▸ Your task
Reproduce all of the material below line for line, changing nothing.

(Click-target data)
---
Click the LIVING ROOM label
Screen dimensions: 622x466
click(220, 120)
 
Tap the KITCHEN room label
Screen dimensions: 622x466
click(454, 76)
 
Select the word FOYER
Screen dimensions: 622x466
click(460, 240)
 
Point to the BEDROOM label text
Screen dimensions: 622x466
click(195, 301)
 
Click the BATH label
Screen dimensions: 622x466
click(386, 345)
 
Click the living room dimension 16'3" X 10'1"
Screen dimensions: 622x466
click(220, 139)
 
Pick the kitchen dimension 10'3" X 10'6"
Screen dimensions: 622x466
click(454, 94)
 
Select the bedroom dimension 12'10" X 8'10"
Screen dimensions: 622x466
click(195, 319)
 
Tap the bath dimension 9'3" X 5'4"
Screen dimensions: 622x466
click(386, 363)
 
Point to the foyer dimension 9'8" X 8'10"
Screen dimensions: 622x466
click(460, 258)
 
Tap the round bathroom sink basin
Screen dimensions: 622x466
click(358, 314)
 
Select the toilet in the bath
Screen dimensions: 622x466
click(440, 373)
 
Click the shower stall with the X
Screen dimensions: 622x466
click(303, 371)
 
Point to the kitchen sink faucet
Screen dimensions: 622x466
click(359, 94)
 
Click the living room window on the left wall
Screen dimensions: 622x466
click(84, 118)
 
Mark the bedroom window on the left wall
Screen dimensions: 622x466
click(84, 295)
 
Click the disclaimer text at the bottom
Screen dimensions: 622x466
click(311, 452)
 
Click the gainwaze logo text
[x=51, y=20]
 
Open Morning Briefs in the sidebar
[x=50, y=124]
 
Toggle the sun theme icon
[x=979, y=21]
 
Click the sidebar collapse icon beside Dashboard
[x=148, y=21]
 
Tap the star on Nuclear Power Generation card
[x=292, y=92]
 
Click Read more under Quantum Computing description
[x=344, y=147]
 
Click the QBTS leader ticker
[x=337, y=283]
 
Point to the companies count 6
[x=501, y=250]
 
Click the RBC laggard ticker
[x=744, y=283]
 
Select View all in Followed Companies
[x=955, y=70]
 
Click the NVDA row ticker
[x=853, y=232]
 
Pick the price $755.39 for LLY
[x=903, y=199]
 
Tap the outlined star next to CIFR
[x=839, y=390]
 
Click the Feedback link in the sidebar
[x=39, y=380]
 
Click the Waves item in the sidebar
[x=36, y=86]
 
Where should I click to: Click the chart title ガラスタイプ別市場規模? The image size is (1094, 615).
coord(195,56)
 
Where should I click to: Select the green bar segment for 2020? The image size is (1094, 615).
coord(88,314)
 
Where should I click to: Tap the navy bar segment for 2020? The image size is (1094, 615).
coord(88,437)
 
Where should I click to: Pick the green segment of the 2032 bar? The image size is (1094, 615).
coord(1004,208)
---
▸ Exercise output
Click the LIVING ROOM label
Screen dimensions: 622x466
click(220, 120)
 
Tap the KITCHEN room label
Screen dimensions: 622x466
click(454, 76)
 
Select the word FOYER
Screen dimensions: 622x466
click(460, 240)
 
Point to the BEDROOM label text
Screen dimensions: 622x466
click(195, 301)
 
Click the BATH label
Screen dimensions: 622x466
click(386, 345)
 
Click the living room dimension 16'3" X 10'1"
Screen dimensions: 622x466
click(220, 139)
 
Pick the kitchen dimension 10'3" X 10'6"
Screen dimensions: 622x466
click(454, 94)
 
Select the bedroom dimension 12'10" X 8'10"
Screen dimensions: 622x466
click(195, 319)
 
Tap the bath dimension 9'3" X 5'4"
Screen dimensions: 622x466
click(386, 363)
 
Point to the foyer dimension 9'8" X 8'10"
Screen dimensions: 622x466
click(460, 258)
 
Tap the round bathroom sink basin
Screen dimensions: 622x466
click(358, 314)
 
Select the toilet in the bath
Screen dimensions: 622x466
click(440, 373)
 
Click the shower stall with the X
Screen dimensions: 622x466
click(303, 371)
 
Point to the kitchen sink faucet
Screen dimensions: 622x466
click(359, 94)
 
Click the living room window on the left wall
Screen dimensions: 622x466
click(84, 118)
 
Mark the bedroom window on the left wall
Screen dimensions: 622x466
click(84, 295)
 
Click the disclaimer text at the bottom
Screen dimensions: 622x466
click(311, 452)
 
Click the gainwaze logo text
[x=51, y=20]
 
Open Morning Briefs in the sidebar
[x=50, y=124]
 
Toggle the sun theme icon
[x=979, y=21]
 
Click the sidebar collapse icon beside Dashboard
[x=148, y=21]
 
Tap the star on Nuclear Power Generation card
[x=292, y=92]
 
Click Read more under Quantum Computing description
[x=344, y=147]
 
Click the QBTS leader ticker
[x=337, y=283]
 
Point to the companies count 6
[x=501, y=250]
 
Click the RBC laggard ticker
[x=744, y=283]
 
Select View all in Followed Companies
[x=955, y=70]
 
Click the NVDA row ticker
[x=853, y=232]
 
Pick the price $755.39 for LLY
[x=903, y=199]
 
Tap the outlined star next to CIFR
[x=839, y=390]
 
Click the Feedback link in the sidebar
[x=39, y=380]
 
Click the Waves item in the sidebar
[x=36, y=86]
 
Where should I click to: Click the chart title ガラスタイプ別市場規模? The image size is (1094, 615).
coord(195,56)
 
Where should I click to: Select the green bar segment for 2020? The image size is (1094, 615).
coord(88,314)
 
Where should I click to: Tap the navy bar segment for 2020? The image size is (1094, 615).
coord(88,437)
 
Where should I click to: Pick the green segment of the 2032 bar? The image size is (1094, 615).
coord(1004,208)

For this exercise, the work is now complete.